→ **About this task**: In the copy, include exactly the lines from the one with "You are a GUI" through the end of the data and no others, both ends kept, with every picture left out.

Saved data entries
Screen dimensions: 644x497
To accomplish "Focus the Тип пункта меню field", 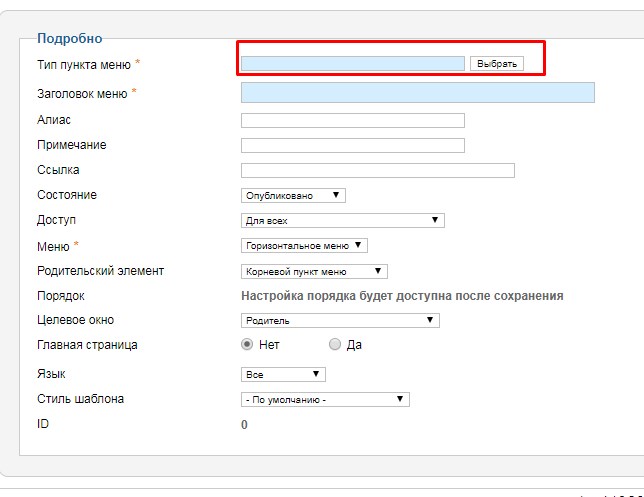I will 353,64.
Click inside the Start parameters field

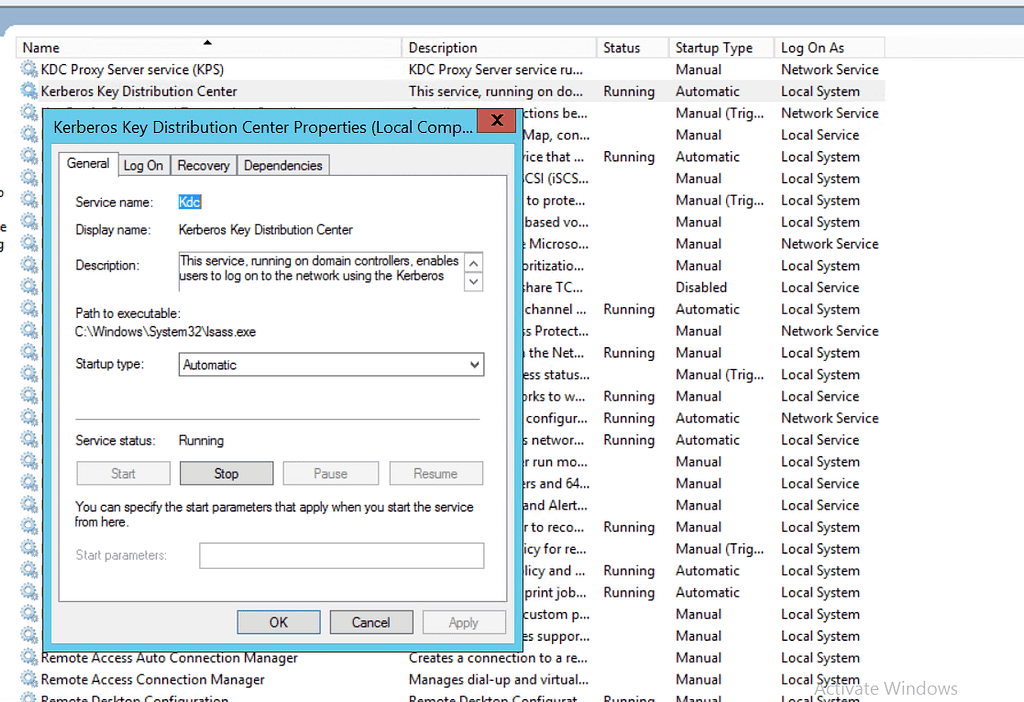click(341, 555)
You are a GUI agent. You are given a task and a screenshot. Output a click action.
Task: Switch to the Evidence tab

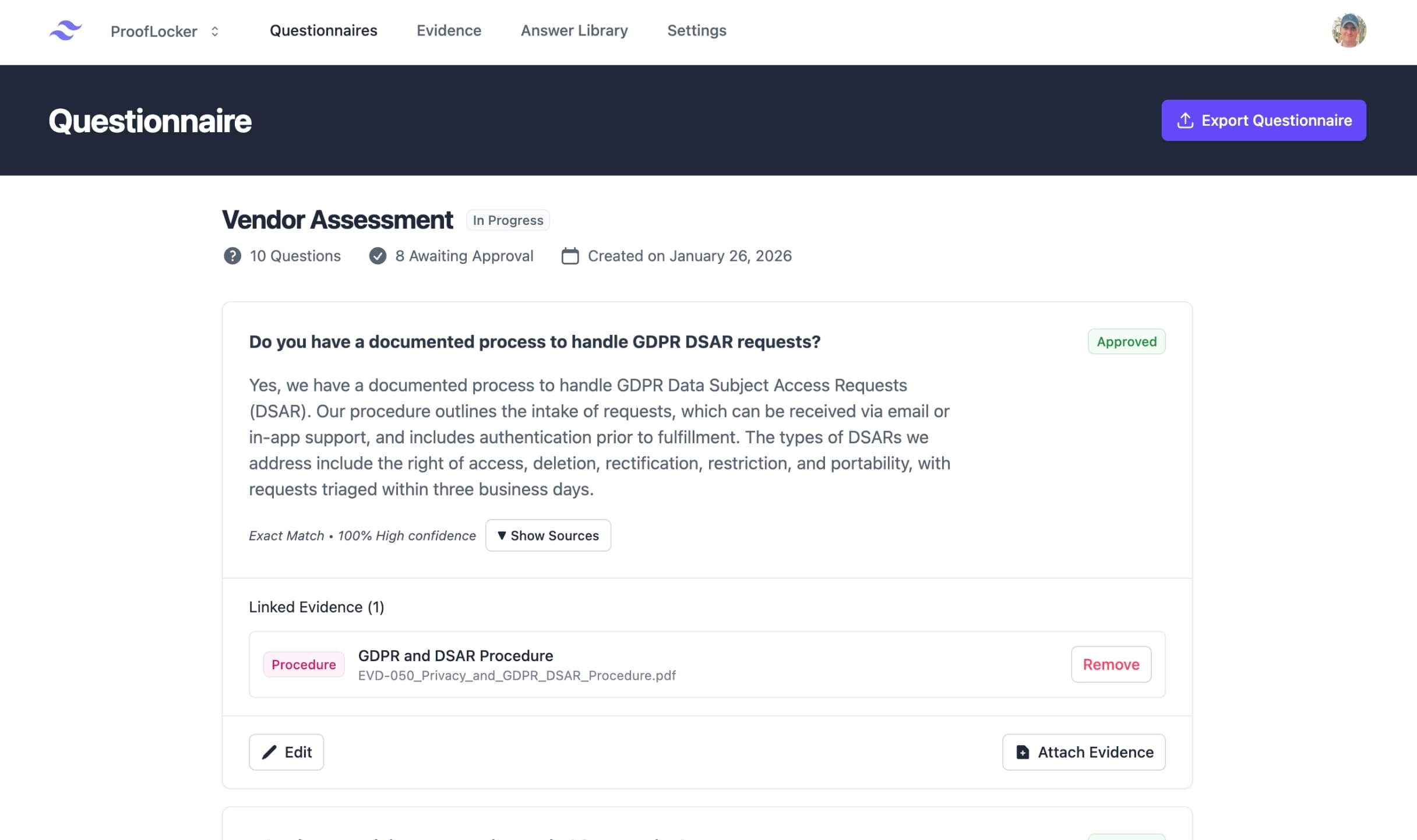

→ **Response to the task**:
You are a GUI agent. You are given a task and a screenshot. Output a click action.
Task: Switch to the Evidence tab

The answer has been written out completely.